The moves follow the creation of the GVC Foundation, a body founded in September to execute GVC’s global corporate social responsibility strategy.
The US Foundation will manage GVC’s existing projects in the United States, including its partnerships with Harvard Medical School, the National Council on Problem Gaming and the National Centre for Responsible Gaming, as well as launching new initiatives.
“This new US Foundation extends our Global Foundation,” Martin Lycka, director of regulatory affairs at GVC Holdings, explained. “The range of new initiatives and quality of partnerships express our global commitment to corporate social responsibility.”
The company also announced a program helping military veterans with gambling addictions, in collaboration with the National Council on Problem Gambling as well as the first US gaming, integrity and compliance educational program, in partnership with Seton Hall Law School.

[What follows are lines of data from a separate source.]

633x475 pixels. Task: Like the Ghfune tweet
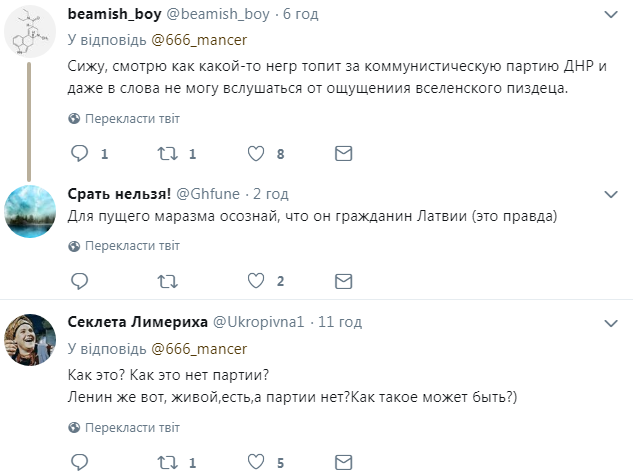pyautogui.click(x=255, y=280)
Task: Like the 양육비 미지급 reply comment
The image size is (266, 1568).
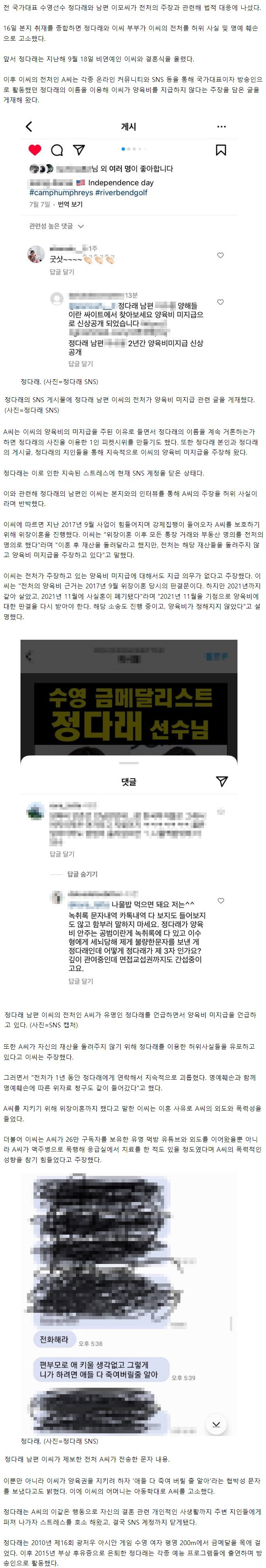Action: [x=220, y=302]
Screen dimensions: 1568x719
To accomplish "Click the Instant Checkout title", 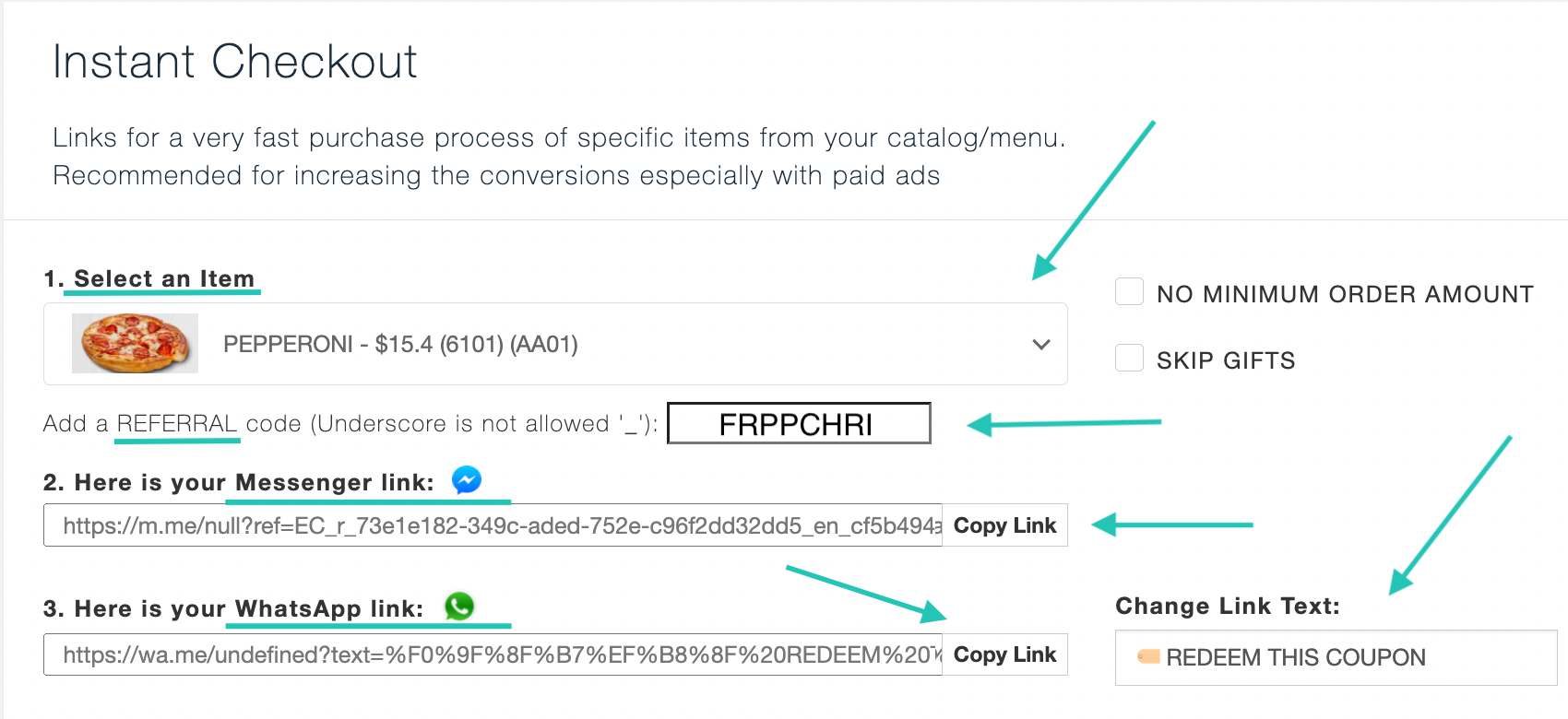I will [x=235, y=62].
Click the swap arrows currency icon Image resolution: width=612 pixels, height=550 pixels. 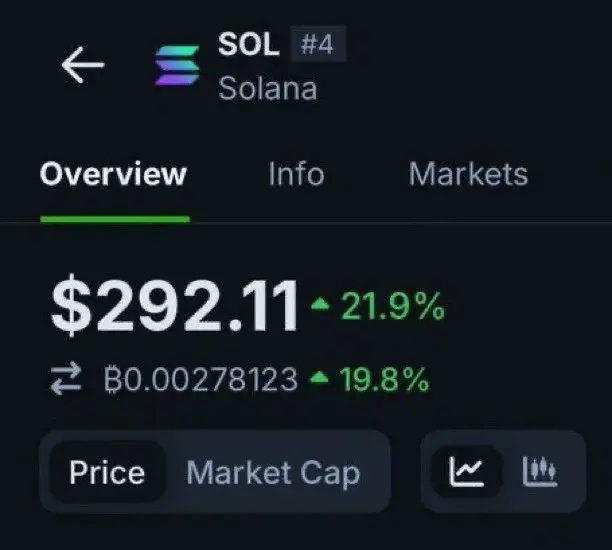click(68, 380)
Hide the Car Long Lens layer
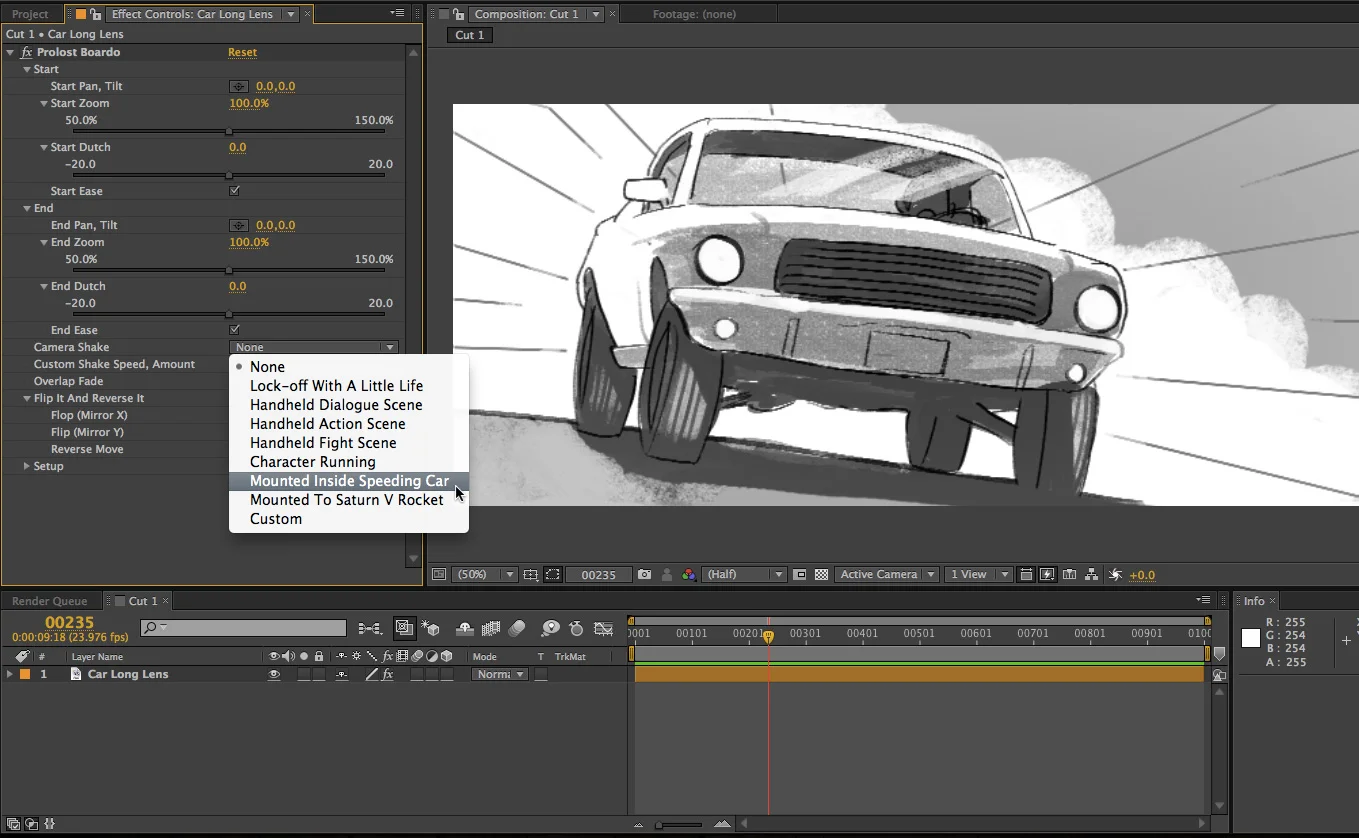The height and width of the screenshot is (838, 1359). (x=273, y=675)
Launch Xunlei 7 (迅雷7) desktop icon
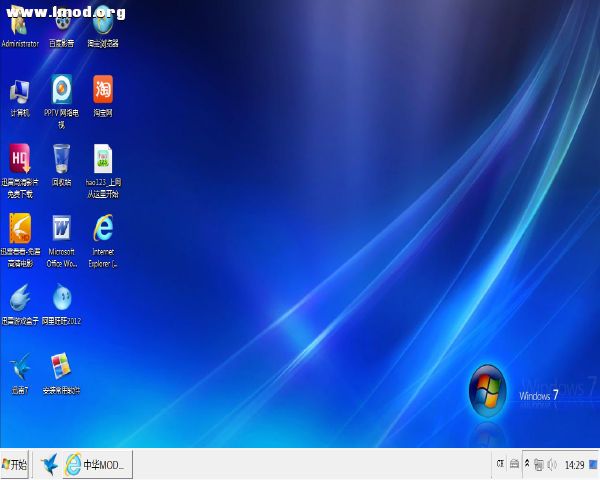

The Seton Hall collaboration will begin with a three-day “boot camp” in March 2020, in which attendees will receive a primer on laws, regulations, and best practices regarding gambling compliance.
“We are excited about the opportunity presented by this collaboration with GVC Foundation to provide high quality gaming integrity programming,” Kathleen M. Boozang, Dean of Seton Hall Law, said.

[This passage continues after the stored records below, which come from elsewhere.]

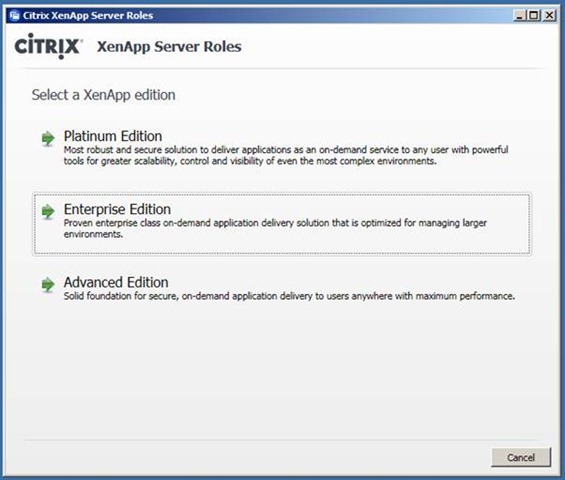Screen dimensions: 565x480
Task: Click the 'XenApp Server Roles' header title
Action: [169, 46]
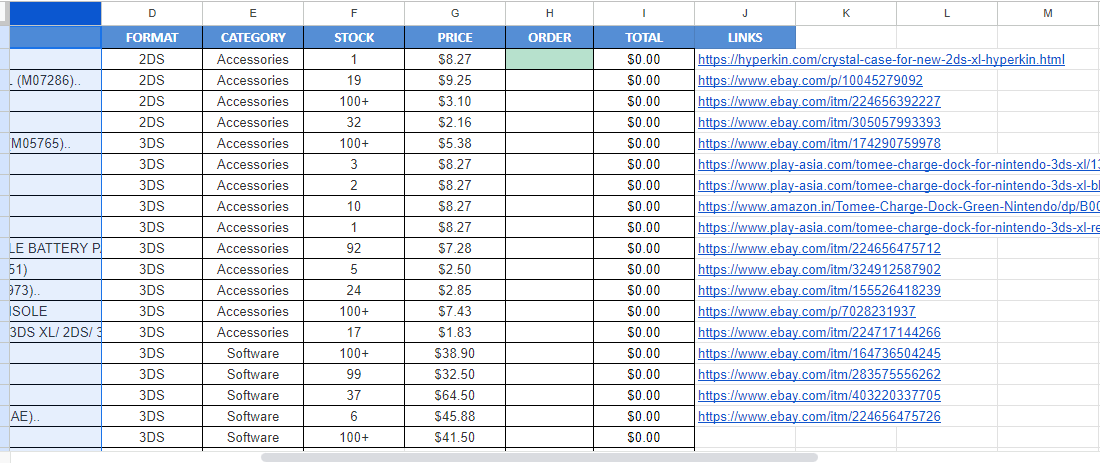Select column G header

(x=455, y=13)
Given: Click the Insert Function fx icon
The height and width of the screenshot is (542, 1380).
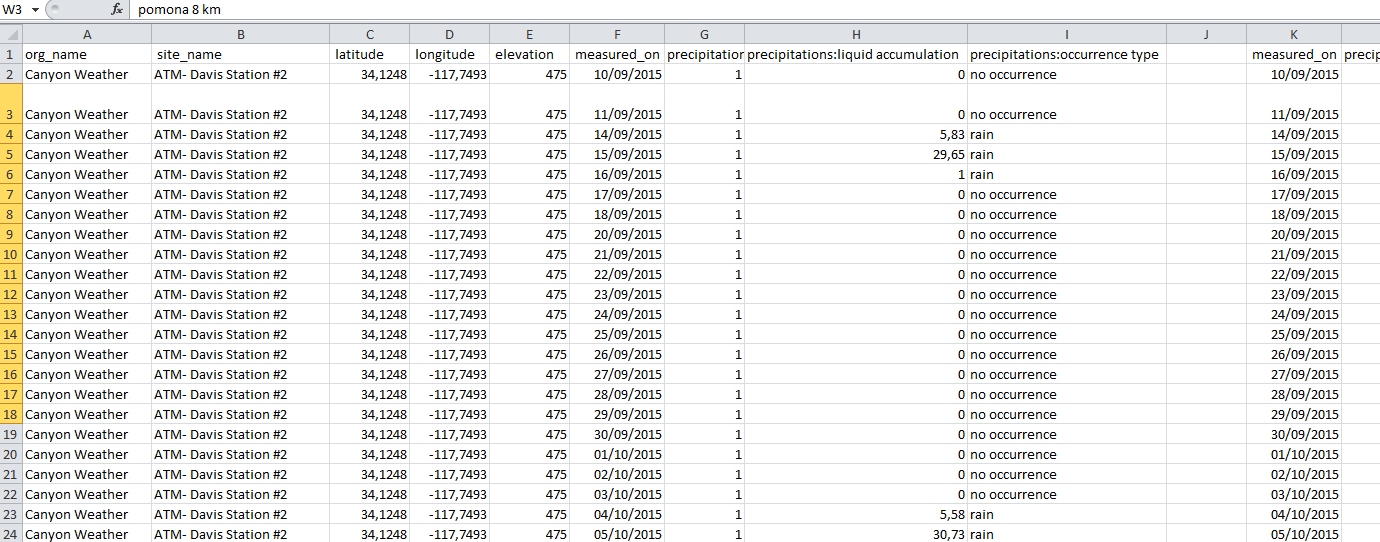Looking at the screenshot, I should pyautogui.click(x=117, y=9).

The partnership with the National Council on Problem Gambling will see responsible gambling programs introduced for active military members and veterans in 2020.
William J. Pascrell, III, trustee of the foundation and partner at Princeton Public Affairs Group, said he hoped the organization can be a trailblazer in the field of responsible gambling.
“As the first Foundation of its kind in the US, we intend to lead the field for responsible gaming, corporate compliance and integrity,” Pascrell said. “This is gaming giving back to its players.”